The genesis of Rabbi Misha Shulman’s one-person play, “Pharaoh,” was in the small village of Muzhikulam in southern India. In 2008, he traveled there to watch a 15-day play performed in the ancient theater form, Kudiyatam. Villagers and others would gather every evening in the open-air theater to watch the performance for about five hours, sitting a few feet away from the one man on stage.
“It’s riveting. And the slowest thing you’ve ever witnessed,” the writer and actor says in an interview, adding, “It was the best thing I had seen in my life.”
Watching closely and soaking it in deeply, he realized that he wanted to approximate the experience for a Western audience.
The traditional Kudiyatam performer uses facial gestures and sign language unique to the form — which is an Indian national treasure — to dramatize and improvise one act from the Hindu holy book. The actor does some chanting in Sanskrit, accompanied by drummers. Dating back 2,000 years, it is said to be the oldest theater form still in practice.

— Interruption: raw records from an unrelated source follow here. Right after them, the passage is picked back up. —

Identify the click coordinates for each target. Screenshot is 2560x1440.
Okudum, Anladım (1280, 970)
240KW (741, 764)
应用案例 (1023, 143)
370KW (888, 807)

“That play was about a 10-headed demon God. What was beautiful is that you get to be with this mythical bad guy for so long and fall in love. I needed a bad guy that everyone knew, and I landed on Pharaoh,” Rabbi Shulman says.
For 11 years, he has been working on “Pharaoh,” which will have its world premiere next week at Theater for the New City. This is the world of Egypt and the Exodus — and the lines we recount at the Passover seder — brought to life anew through the eyes and sensibility of Pharaoh. The play is Indian-inspired, Torah-influenced, creatively concocted. Rabbi Shulman workshopped it in Toronto, where he was the artistic director of a theater, and later did a staged reading at the 14th Street Y, where he was a LABA fellow
“I needed to get it right,” he says, about the long birthing period.
He underlines that he is not doing Kudiyatam, that people spend a lifetime learning to do that, but he is influenced by its spirit and style. Just as the Kudiyatam performers present a kind of imaginative midrash, or interpretation, of the classical story, so too does he take the story of Pharaoh in a different direction, with some interpretation going back to the text of the Torah, which is a more complex telling than the Haggadah.
In a recent rehearsal of part of the show at Theater for the New City, Rabbi Shulman walks tall and regal as Pharaoh. It’s a very physical performance as he dances across the stage and speaks with great facial expressiveness, darting his eyes and turning his brows into high arches. He uses sign-language — which might be American Sign Language, gestures borrowed from the Kudiyatam or made-up gestures — as if to emphasize his words. At one moment, he chants some lines to the Torah-trope, in Hebrew and English, and at times he is silent.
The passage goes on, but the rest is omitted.